5. The large language model-based illegal forklift detection method as claimed in claim 1, wherein the construction of the pre-trained large language model comprises the following specific steps:

6. The method for detecting the illegal forklift based on the large language model as claimed in claim 1, wherein the method for acquiring the picture to be detected comprises the following specific steps:

acquiring a road monitoring video and removing videos which do not contain vehicle information to obtain a video stream containing the vehicle information; and extracting the video stream containing the vehicle information frame by frame to obtain the picture to be detected.

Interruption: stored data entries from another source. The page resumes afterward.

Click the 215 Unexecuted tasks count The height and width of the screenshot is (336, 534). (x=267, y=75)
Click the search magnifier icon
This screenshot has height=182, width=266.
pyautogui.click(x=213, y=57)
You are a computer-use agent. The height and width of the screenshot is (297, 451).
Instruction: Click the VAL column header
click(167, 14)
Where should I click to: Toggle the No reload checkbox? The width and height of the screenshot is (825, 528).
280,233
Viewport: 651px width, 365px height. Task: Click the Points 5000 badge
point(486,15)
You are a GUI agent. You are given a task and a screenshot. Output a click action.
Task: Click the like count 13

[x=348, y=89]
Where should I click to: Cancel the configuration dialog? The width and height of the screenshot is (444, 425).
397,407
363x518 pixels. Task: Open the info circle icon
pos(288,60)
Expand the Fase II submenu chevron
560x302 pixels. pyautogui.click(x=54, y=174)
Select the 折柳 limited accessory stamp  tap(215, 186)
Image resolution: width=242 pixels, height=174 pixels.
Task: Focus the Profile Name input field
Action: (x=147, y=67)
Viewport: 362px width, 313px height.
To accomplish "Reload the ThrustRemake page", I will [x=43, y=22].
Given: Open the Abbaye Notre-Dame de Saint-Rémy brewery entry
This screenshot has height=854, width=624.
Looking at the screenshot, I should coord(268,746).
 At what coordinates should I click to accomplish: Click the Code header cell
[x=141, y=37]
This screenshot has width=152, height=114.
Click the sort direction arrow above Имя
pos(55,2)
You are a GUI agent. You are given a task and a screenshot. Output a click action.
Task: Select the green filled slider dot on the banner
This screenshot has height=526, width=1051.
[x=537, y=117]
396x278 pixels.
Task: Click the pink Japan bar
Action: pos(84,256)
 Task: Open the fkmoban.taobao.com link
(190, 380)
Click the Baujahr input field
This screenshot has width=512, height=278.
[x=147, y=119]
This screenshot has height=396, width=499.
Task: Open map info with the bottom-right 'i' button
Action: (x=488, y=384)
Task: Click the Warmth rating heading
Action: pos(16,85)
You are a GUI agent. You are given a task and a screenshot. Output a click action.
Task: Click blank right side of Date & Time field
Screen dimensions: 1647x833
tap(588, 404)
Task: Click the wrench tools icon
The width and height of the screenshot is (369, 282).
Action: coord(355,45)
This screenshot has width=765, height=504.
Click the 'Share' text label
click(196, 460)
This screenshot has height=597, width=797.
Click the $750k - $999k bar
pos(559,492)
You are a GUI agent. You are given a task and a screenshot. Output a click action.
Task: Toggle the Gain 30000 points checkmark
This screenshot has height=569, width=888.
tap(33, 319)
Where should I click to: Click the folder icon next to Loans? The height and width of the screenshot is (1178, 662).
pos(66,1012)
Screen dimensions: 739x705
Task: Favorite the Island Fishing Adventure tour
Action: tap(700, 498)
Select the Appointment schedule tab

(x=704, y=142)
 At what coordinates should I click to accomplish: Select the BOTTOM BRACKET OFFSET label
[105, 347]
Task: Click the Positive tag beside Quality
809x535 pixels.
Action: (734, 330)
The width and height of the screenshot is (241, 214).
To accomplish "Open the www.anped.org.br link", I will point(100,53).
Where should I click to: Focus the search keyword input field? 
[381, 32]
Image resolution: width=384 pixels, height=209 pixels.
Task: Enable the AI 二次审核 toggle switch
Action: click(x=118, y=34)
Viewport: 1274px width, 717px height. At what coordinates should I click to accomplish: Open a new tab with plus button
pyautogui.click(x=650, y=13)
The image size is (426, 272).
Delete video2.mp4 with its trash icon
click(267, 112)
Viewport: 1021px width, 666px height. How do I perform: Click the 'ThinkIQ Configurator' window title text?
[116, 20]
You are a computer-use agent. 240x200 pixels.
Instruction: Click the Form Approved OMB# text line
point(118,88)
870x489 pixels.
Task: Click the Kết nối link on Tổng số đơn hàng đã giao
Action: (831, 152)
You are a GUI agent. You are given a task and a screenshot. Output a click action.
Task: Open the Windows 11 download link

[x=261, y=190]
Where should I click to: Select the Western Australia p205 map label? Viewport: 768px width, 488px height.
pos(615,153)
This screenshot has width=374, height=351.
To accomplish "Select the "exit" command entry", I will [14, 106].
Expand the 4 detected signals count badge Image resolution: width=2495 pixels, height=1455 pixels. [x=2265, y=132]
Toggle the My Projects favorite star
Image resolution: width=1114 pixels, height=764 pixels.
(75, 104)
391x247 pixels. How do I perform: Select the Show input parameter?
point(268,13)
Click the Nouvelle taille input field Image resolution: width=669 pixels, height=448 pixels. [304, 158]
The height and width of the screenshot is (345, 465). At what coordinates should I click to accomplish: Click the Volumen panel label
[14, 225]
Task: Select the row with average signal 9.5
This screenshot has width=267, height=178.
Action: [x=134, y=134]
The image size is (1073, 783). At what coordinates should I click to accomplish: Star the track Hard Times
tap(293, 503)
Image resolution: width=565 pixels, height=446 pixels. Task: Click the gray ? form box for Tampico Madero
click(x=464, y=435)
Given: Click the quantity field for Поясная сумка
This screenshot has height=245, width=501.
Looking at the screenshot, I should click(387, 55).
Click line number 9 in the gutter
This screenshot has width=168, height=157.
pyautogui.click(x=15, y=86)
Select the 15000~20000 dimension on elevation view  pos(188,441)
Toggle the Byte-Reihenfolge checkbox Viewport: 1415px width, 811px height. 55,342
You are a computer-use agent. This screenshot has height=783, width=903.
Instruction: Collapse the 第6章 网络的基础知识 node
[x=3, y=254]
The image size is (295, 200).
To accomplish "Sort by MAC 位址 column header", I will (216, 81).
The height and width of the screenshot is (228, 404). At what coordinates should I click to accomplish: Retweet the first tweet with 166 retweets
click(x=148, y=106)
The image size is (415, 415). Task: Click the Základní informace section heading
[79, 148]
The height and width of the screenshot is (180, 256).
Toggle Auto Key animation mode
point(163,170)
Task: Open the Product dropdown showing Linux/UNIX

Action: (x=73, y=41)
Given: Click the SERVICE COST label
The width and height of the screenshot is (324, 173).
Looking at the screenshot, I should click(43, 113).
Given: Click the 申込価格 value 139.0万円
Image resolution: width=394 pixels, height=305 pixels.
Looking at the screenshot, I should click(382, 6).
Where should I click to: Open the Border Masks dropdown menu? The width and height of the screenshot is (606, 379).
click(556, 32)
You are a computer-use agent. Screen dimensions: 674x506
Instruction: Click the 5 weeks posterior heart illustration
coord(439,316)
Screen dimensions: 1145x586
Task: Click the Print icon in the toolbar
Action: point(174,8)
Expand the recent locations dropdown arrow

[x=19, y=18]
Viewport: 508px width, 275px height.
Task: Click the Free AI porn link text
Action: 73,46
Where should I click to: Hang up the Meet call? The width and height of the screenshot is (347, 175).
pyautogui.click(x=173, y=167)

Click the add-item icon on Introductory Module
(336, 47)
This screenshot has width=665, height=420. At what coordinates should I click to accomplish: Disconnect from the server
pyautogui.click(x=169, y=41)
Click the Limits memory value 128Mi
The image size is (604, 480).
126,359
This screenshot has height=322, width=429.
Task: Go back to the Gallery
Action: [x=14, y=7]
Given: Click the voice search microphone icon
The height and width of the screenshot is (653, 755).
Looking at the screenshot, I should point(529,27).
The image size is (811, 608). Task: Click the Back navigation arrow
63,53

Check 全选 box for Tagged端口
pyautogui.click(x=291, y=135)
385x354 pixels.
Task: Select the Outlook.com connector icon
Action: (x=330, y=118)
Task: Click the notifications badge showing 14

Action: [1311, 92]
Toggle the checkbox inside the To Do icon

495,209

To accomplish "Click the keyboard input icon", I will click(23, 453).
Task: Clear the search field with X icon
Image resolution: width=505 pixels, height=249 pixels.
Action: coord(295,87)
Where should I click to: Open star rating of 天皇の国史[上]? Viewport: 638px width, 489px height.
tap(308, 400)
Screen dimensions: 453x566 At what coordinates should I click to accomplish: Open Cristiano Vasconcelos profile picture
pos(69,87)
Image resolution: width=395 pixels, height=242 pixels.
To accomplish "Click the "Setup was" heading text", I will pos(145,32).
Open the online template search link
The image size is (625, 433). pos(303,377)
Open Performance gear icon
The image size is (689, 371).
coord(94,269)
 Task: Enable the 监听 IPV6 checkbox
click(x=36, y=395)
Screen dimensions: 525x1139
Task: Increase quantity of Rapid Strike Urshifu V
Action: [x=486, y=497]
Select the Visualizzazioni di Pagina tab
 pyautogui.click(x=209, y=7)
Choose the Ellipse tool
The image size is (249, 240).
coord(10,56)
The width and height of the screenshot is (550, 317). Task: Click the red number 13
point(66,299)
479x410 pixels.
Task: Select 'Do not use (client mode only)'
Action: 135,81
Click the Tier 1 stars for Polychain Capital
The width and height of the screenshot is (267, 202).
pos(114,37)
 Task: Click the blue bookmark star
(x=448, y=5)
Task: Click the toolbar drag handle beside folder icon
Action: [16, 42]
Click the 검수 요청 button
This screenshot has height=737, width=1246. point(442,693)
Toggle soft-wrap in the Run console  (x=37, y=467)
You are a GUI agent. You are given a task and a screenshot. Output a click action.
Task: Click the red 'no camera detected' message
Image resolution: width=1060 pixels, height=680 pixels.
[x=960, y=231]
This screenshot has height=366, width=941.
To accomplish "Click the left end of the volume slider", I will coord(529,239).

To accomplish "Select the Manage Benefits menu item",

7. The utility model provides a illegal fork truck detecting system based on big language model which characterized in that it includes:

the video acquisition module is used for acquiring video stream information of the road to be detected in real time;

the forklift identification module is used for carrying out forklift identification on the video stream information frame by frame;

the illegal video acquisition module is used for acquiring a forklift identification result, identifying a picture with a forklift as a starting frame, intercepting a video with a preset time period from video stream information as an illegal video, and storing the illegal video;

the early warning module is used for generating an early warning report according to the violation videos and the corresponding forklift identification results; the early warning report comprises time and position information of the illegal forklift and corresponding illegal videos;

the processing module is used for judging whether the early warning information in the early warning report is prepared or not, if yes, the early warning report is sent to related personnel, otherwise, non-forklift marking is carried out on the initial frame of the illegal video in the early warning report, and the early warning report is deleted;

wherein, when the forklift identification module carries out forklift identification, the steps of the method for detecting the illegal forklift based on the large language model according to any one of claims 1 to 6 are adopted.

8. The large language model based offence forklift detection system of claim 7, wherein the video acquisition module includes a vehicle detection unit for extracting video containing vehicle information in the video stream information.

9. The large language model based offence forklift detection system of claim 7, wherein the forklift identification module comprises a forklift detection unit; the forklift detection unit is composed of a fine-tuning combined pre-training multi-modal feature alignment model and a combined model of a pre-training large language model and is used for identifying forklifts and forklift position information in each frame of pictures.

10. The large language model based offending forklift detection system of claim 7, wherein said processing module further comprises a sample library unit for storing a starting frame picture of a tagged offending video.